Проблемы художественного познания» И. Верцмана – книга о значительных явлениях эстетической мысли нового и новейшего времени. В ее основной части – статьи об эстетике Дидро, Гёте, Бальзака, Гегеля. Наряду с проблематикой реалистического искусства автор затрагивает и вопросы модернизма («Эстетика Ницше», «Эстетика экзистенциализма»). Таким образом, книга может показаться несколько фрагментарной, мозаичной. И все же у нее есть свое внутреннее единство: в центре исследовательского интереса автора всюду остается судьба художественной истины в искусстве, се антиномии, метаморфозы, условия ее расцвета и порчи. Преодолению фрагментарности помогает и особый взгляд автора, улавливающий в эстетической мысли прошлого ее внутреннее движение к последующим ступеням развития, навстречу современным проблемам. На эту связь времен у автора – острое зрение.
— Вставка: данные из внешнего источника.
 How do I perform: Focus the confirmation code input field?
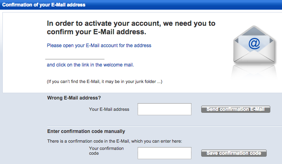coord(165,153)
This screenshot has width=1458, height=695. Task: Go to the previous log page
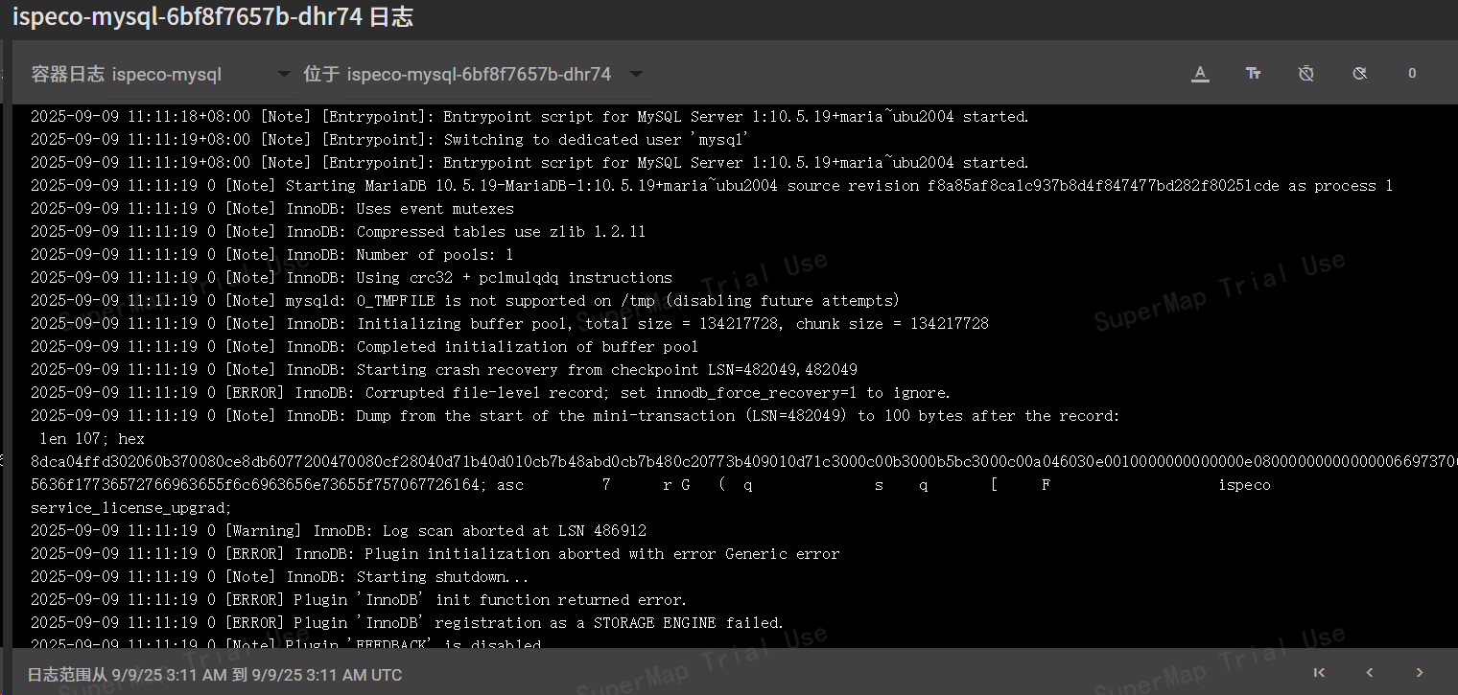click(x=1370, y=673)

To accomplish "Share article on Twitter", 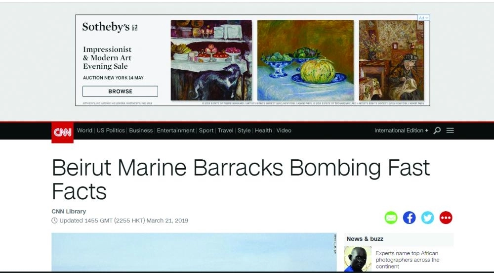I will pyautogui.click(x=427, y=218).
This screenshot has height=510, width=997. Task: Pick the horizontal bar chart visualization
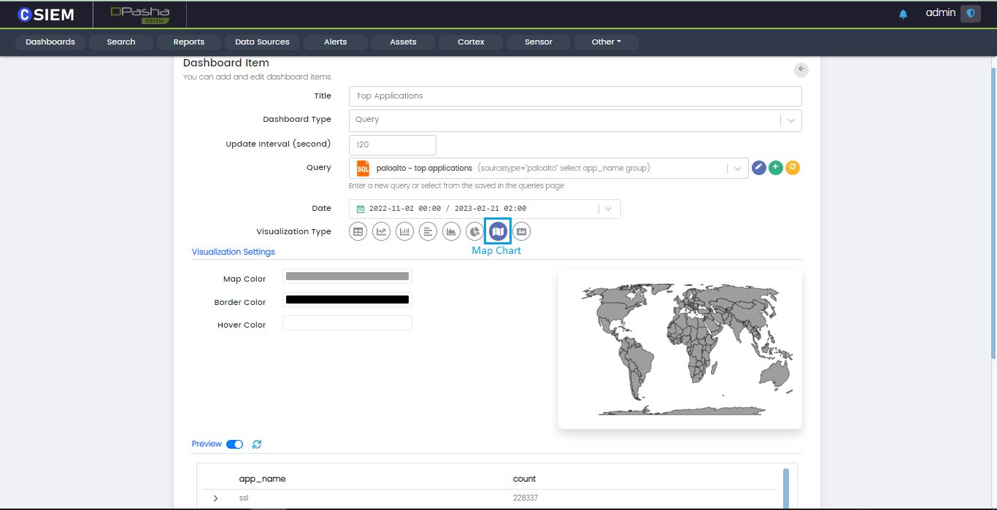point(428,231)
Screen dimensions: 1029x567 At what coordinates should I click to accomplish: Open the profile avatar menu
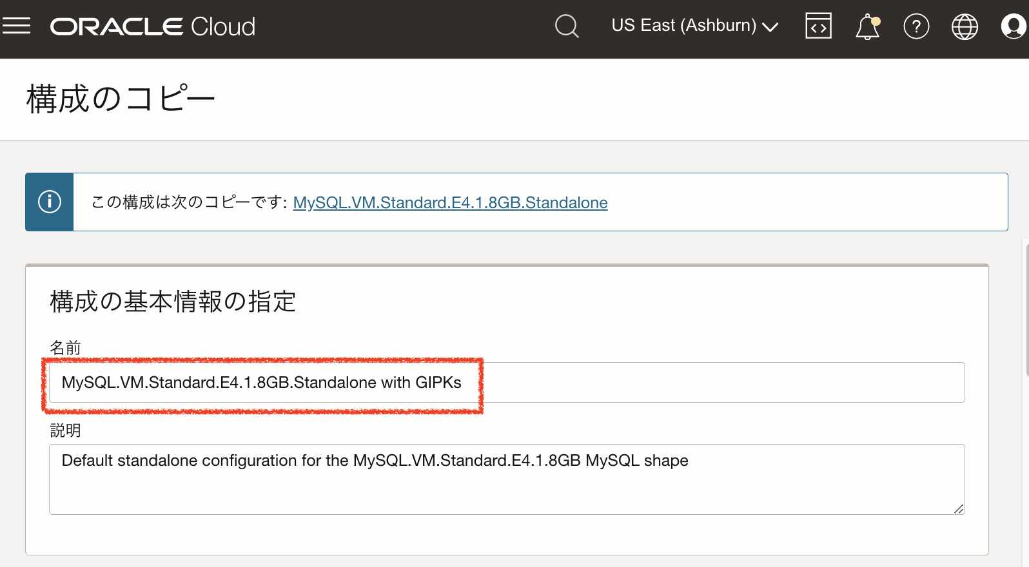1013,26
Открывается книга изящно написанной статьей «Об одном моменте эстетики Шекспира», где рассмотрен переход от эстетики «глаза», свойственной позднему Ренессансу в Италии, к шекспировской эстетике драматического слова, исходящего от внутреннего зрения, которое уже не довольствуется гармонией и красотой видимого: они распадаются, как только гений Шекспира начинает различать в общественно-человеческой реальности то, чем она кажется себе, от того, что она есть. Исследователь справедливо придает этому движению эстетической мысли важное значение для дальнейшего прогресса реалистического искусства. В упомянутой статье дело идет об истолковании одного места в шекспировской поэме «Лукреция», где оскорбленная насилием героиня рассматривает «картину» на стене с эпизодами Троянской войны и дает ей оценку. Здесь исследователь с помощью аргументированной гипотезы открывает косвенно выраженную мысль Шекспира об элементе недостаточности в итальянской живописной эстетике высокого Ренессанса: она кладет предел прямому выражению трагического в жизни и скрытого «духа зла», который так глубоко испытала на себе Лукреция.
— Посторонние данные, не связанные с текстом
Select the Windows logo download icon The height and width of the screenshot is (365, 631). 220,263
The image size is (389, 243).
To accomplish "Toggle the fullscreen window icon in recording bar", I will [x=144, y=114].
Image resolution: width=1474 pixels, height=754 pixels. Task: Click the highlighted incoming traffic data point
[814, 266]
В главе «Эстетика Дени Дидро» заметно выдвинут вопрос об этической основе художественной истины. Если официальная абсолютистская эстетика «перестала различать подлинное и фальшивое» (стр. 37), то для Дидро понятия «правдивого» и «естественного» в искусстве стали вопросом не только познания, но и нравственного духа художника. Предпосылки официальной эстетики защищались Бастилией. Создание полноценного искусства, по мысли Дидро, требует союза «истины и добродетели» (стр. 37), внутреннего родства и согласия одного с другим: «хочу, чтобы совесть была в мастерской художника» (стр. 69). И, напротив, «порчей нравов» объяснял Дидро явление деградации художественной формы, «упадок вкуса, композиции, характеров, выражения, рисунка» – «Салоны», 1765 (стр. 38). Автор подчеркивает: особенно часто манера возвеличения и формы изящного обнаруживали упадок вкуса (стр. 60). Отсюда – полушутливая пародия великого просветителя на свой льстивый портрет, написанный М. Ван-Лоо: художник изобразил «бедного литератора» и «философа»»престарелым прелестникою, придав ему – шутит Дидро – «позу, достойную государственного секретаря» (стр. 59).
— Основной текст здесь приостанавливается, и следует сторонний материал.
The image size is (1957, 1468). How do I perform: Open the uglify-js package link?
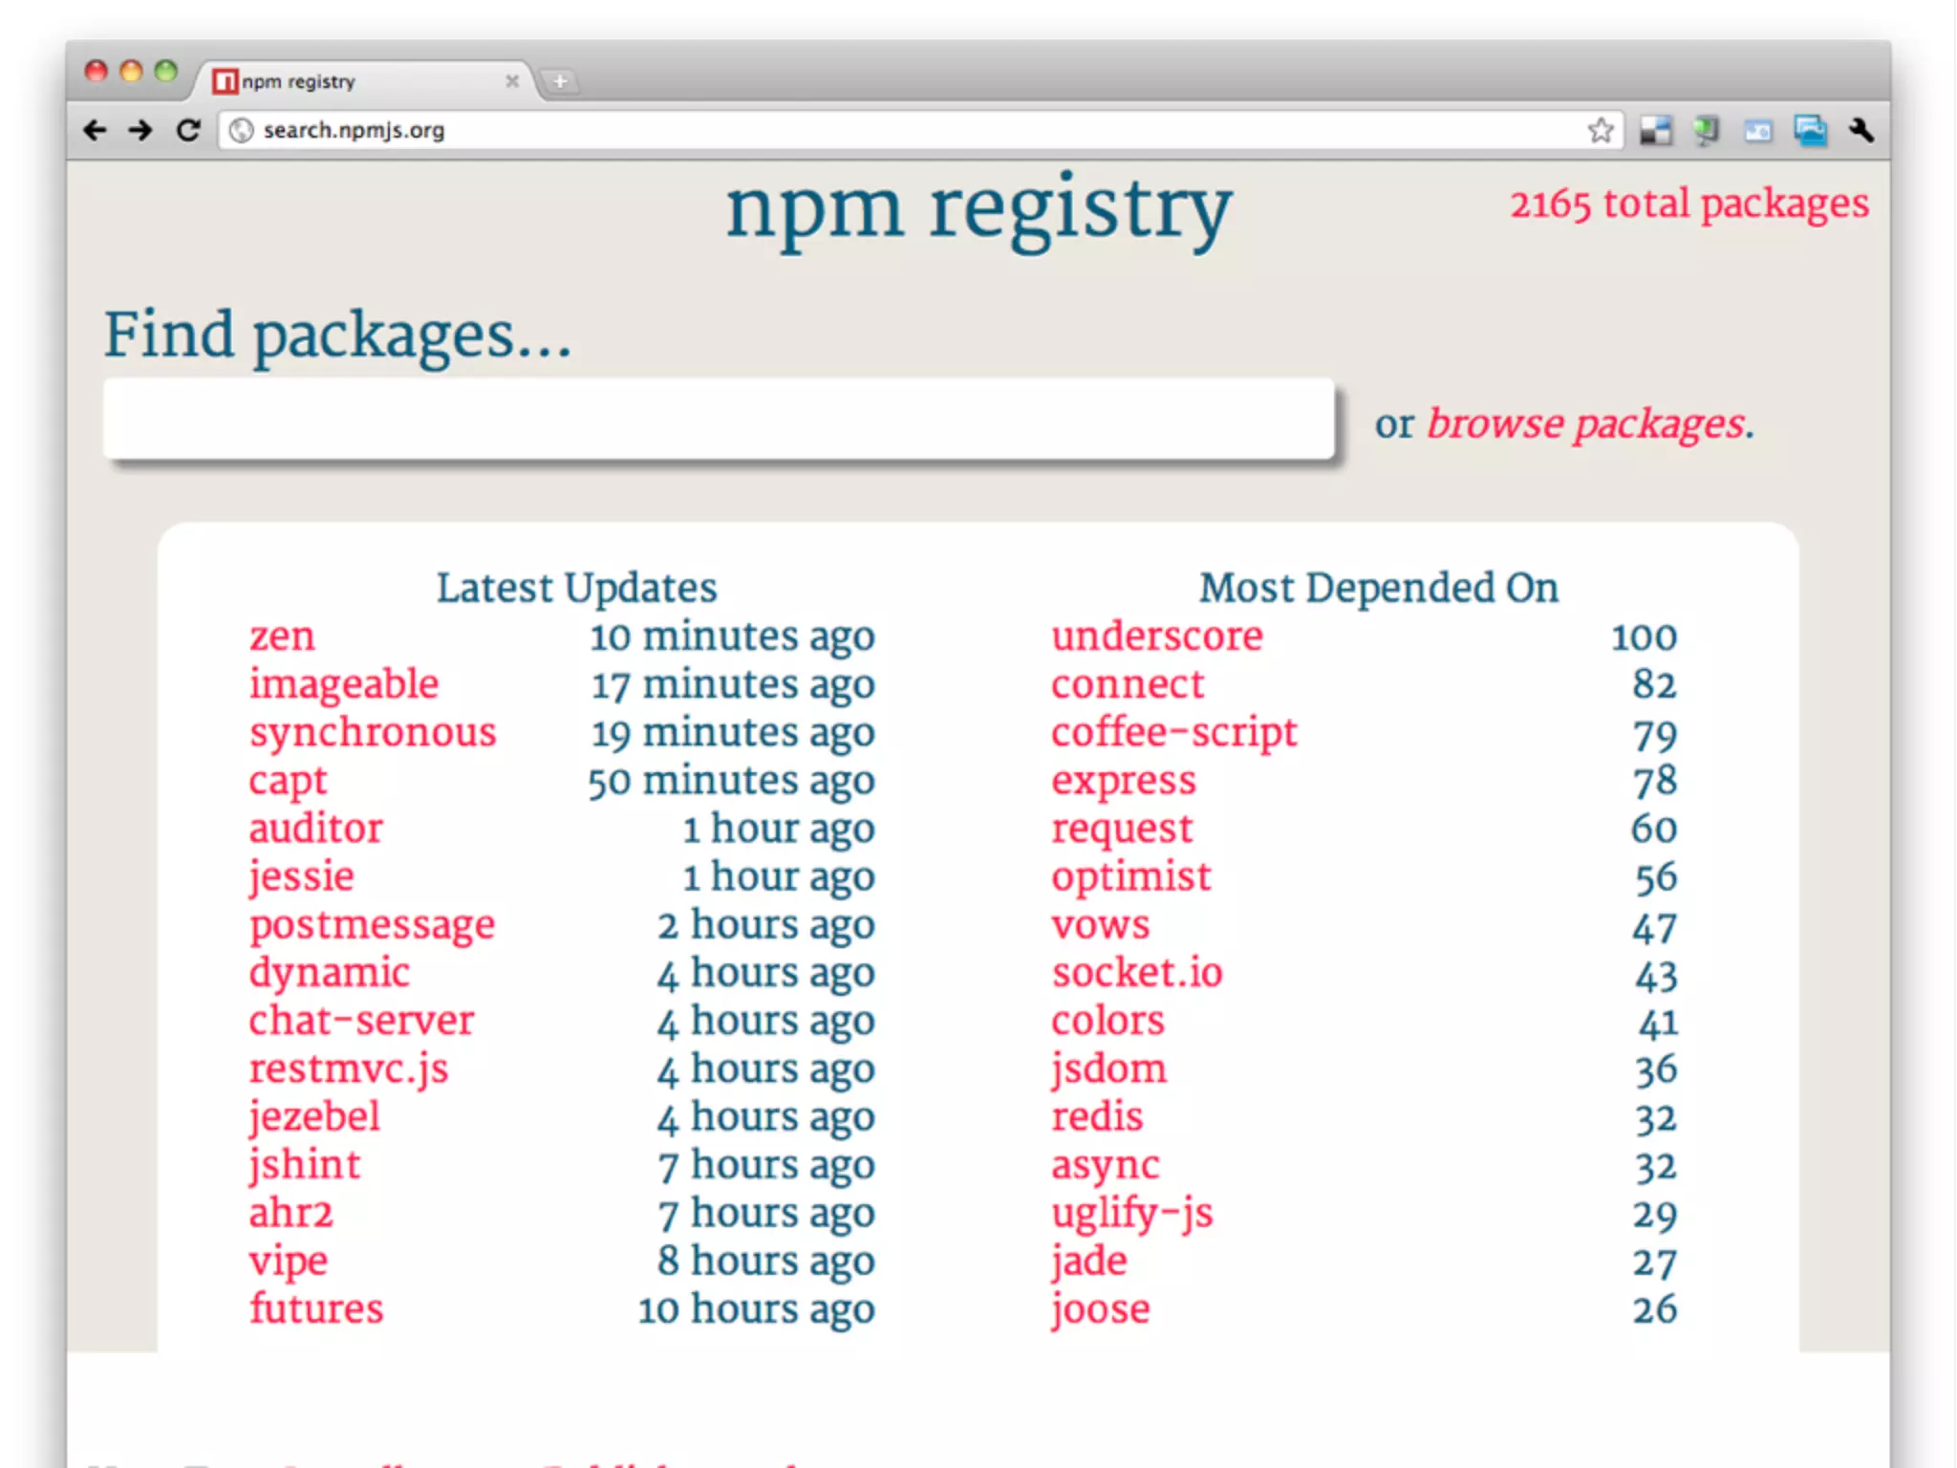[1131, 1214]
В исследовании затронута и мало замечавшаяся периферия эстетической мысли Дидро, давшая повод автору поставить интересные вопросы, например, о стилистических канонах, вырастающих из естественно сложившихся верований и представлений, и тех, какие строятся лишь на теоретических предпосылках, от «разума», и служат для художников «подобием грамматики» (эпигонский классицизм, стр. 66 – 67). С новым значением трактован «Парадокс об актере». В ранний период Дидро требовал от драматургов и актеров доверия к «разуму» человеческих чувств, к самой стихии жизни (стр. 49). Но не создаст ли это хаоса в «спектакле» – в «ансамбле» общественного целого? От возникших позже сомнений и недоверия дидеротовская эстетика повертывала вспять – к рационализму, сковывающему человеческие возможности, превращающему «гражданина» в абстракцию.

В статье «Эстетика Гёте» главное для исследователя – последствия борьбы Гёте-диалектика с просветительской рассудочностью. Многое здесь служит живым напоминанием современникам. Например – открывающий статью спор Гёте с тезисом о «правильном» и «неправильном» в искусстве и жизни. За тезисом этим легко вставали догмы, затем следовали вторжения абстрактно-закономерного в сферу художественной истины. Гёте знал: ей грозят разрушением, когда проявляется неспособность признать ее собственные законы, одновременно схожие и несхожие с законами действительности (стр. 90). Особое значение в исследовании придано гётевскому уроку в преодолении прозаического духа новой цивилизации. Ему противостоит в эстетике Гёте требование «высоты мысли», способной охватить предмет во всем его объеме, найти высший момент для его изображения (стр. 89). Автор подчеркивает гётевскую предпосылку: наше эстетическое чувство не может быть удовлетворено только родовой типичностью и характерностью (стр. 84 – 85). До проникновения в сущность индивидуального, в скрытые идеальные возможности предмета искусство не достигает обладания стилем, поэтическим элементом.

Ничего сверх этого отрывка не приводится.